Além do tradicional bar, a Opinião Produtora hoje administra outros espaços — Auditório Araújo Vianna, Pepsi On Stage e Teatro de Câmara Túlio Piva. Para o espaço onde tudo começou, não há mais o que mexer em relação ao local, como salienta Magrão. Ele observa que a casa está justa em seu propósito, com palco e mezanino bem posicionados.
Para marcar os 40 anos, serão instalados painéis com artistas que já se apresentaram no Opinião. Essas imagens foram criadas por meio de inteligência artificial, em um projeto produzido por Tiago Faccio, CEO da Woodoo Oficina Web.

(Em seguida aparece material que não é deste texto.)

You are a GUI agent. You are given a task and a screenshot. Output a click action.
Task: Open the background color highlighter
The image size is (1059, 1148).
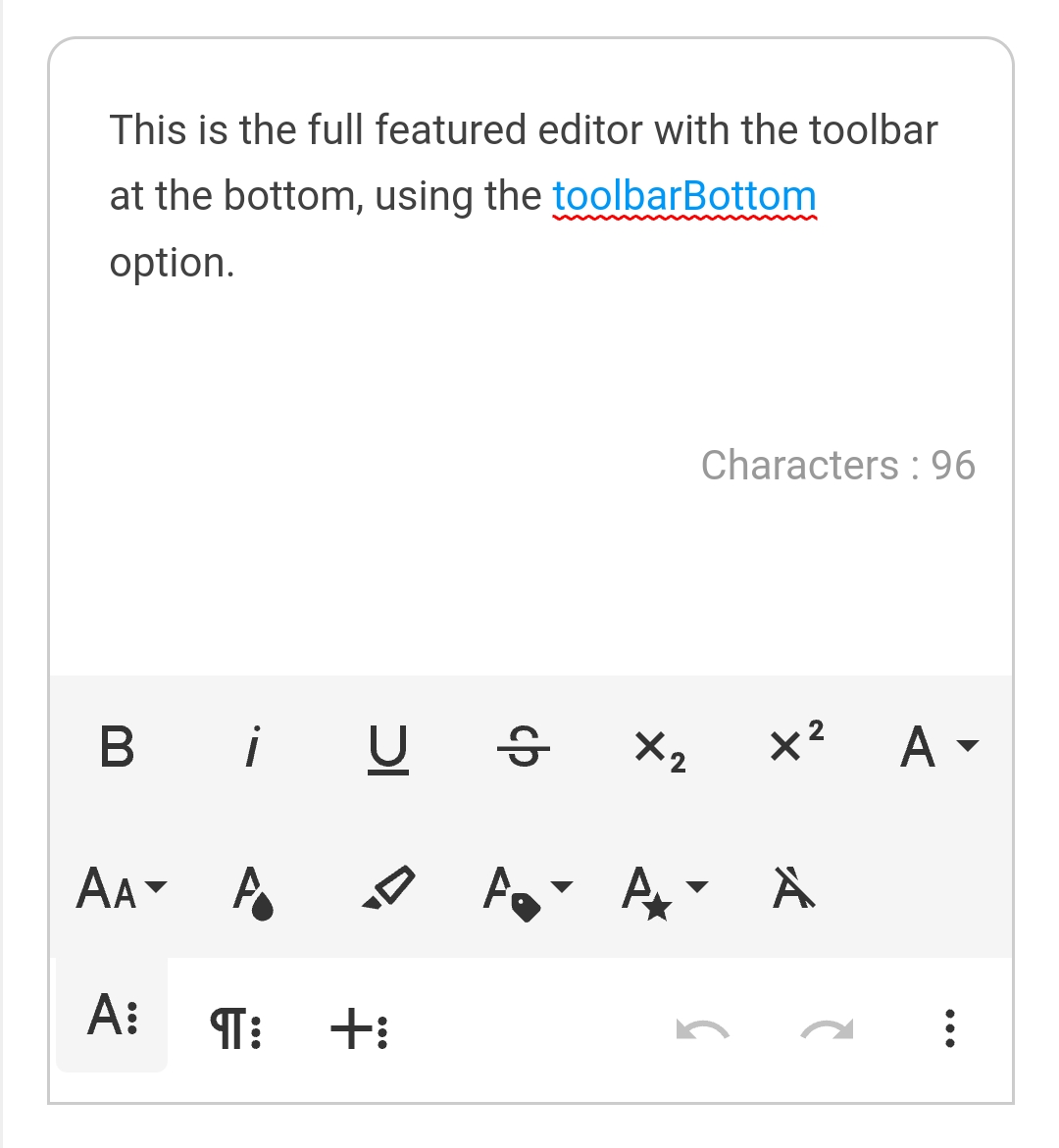[388, 889]
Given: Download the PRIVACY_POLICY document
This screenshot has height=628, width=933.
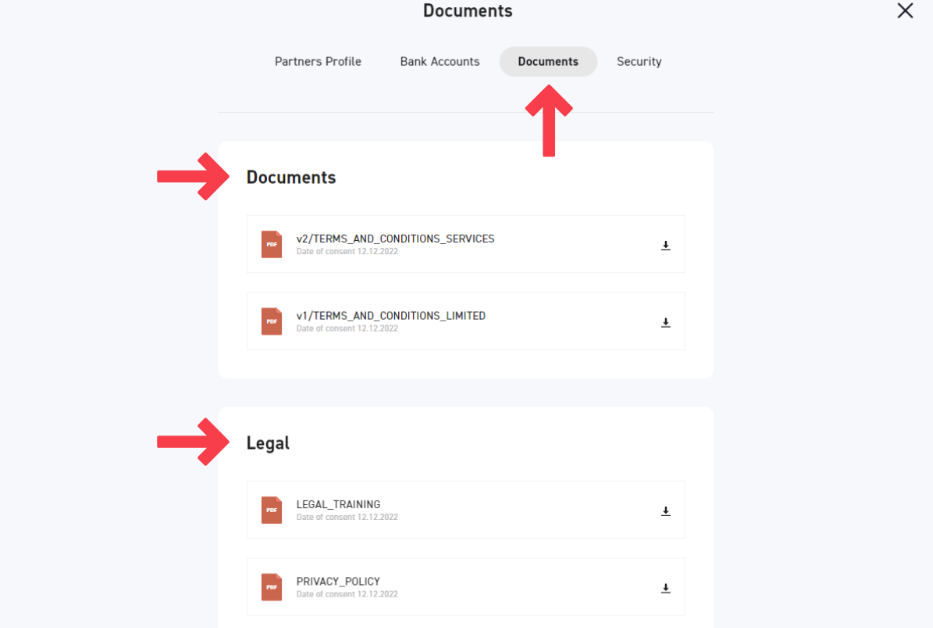Looking at the screenshot, I should [665, 588].
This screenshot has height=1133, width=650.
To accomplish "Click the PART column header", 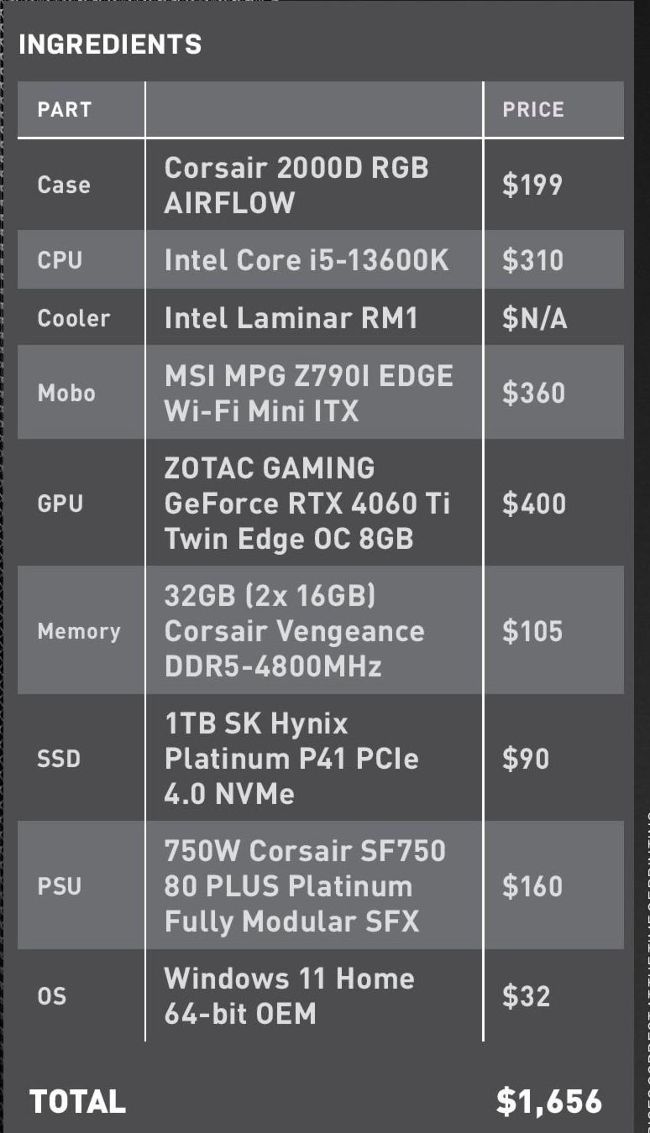I will coord(64,110).
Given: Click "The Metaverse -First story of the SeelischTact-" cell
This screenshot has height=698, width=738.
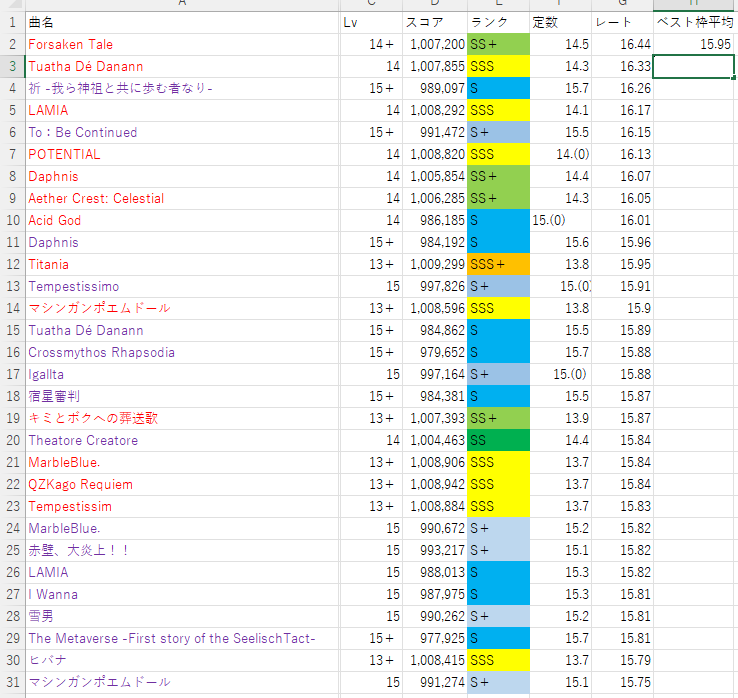Looking at the screenshot, I should pyautogui.click(x=171, y=638).
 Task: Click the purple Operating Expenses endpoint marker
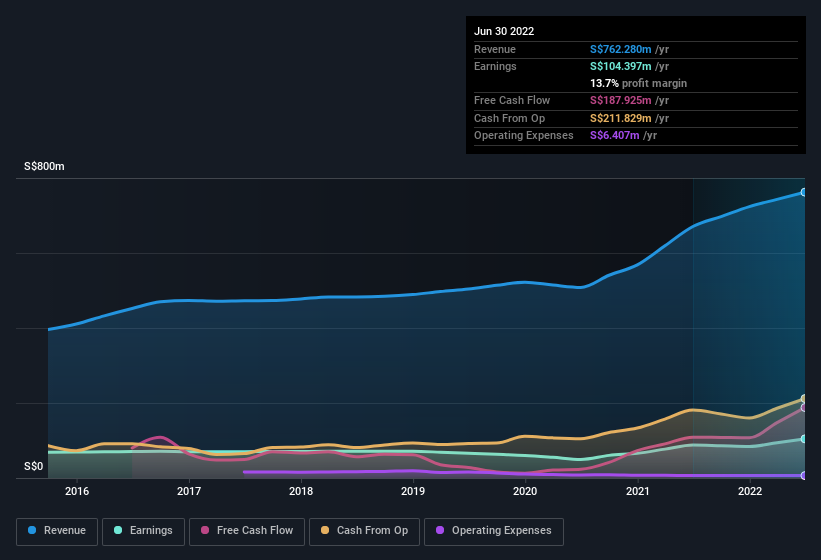[803, 476]
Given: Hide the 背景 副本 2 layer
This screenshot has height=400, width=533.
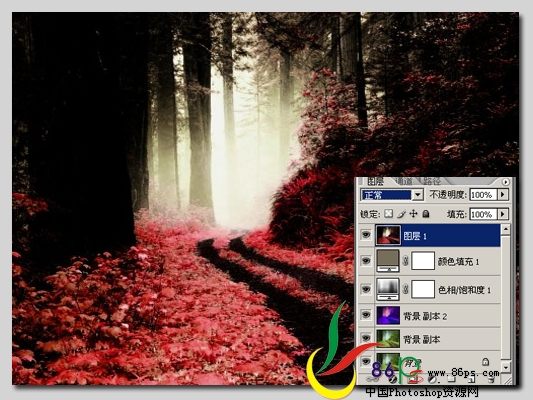Looking at the screenshot, I should (366, 315).
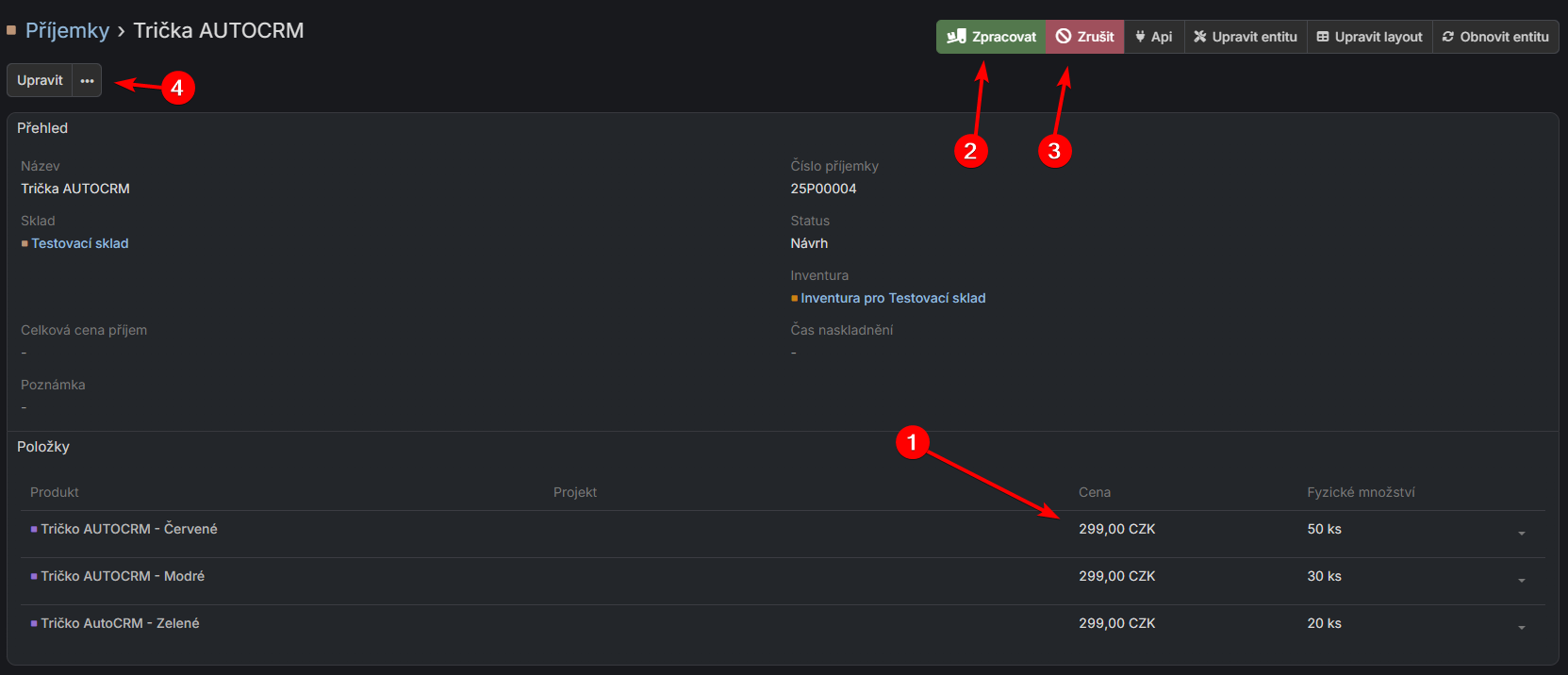Open the three-dots more actions menu
The image size is (1568, 675).
(88, 80)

Também integrando as comemorações estará o show Beto Bruno Convida Grandes Estrelas do Rock Gaúcho, previsto para ser realizado no dia 26, a partir das 22h.
Sobre longevidade, Magrão opina que o bar precisa propiciar o melhor naquilo que se propõe, mas essencialmente no básico.
— Tem que ter uma boa luz, um bom som, a batata frita, a cerveja gelada, banheiro limpo toda hora, atendimento legal. Vai escalonando na pirâmide até atingir o diferencial que nos mantém até hoje, que é o conteúdo. A entrega que tu põe no palco — explica.
Jornalista e colunista de GZH, Juarez Fonseca pondera que poucos palcos chegam aos 40 anos. Ele realça que dezenas de casas noturnas foram abertas e fechadas nesse tempo na cidade. O próprio Opinião enfrentou dificuldades — sejam crises financeiras ou a própria pandemia que obrigou a paralisação das atividades.
— Só o tempo de existência, 40 anos, já é suficiente para se entender a importância do Bar Opinião para Porto Alegre — diz Juarez. — Um dos “segredos” dessa longevidade é a diversidade e a administração democrática.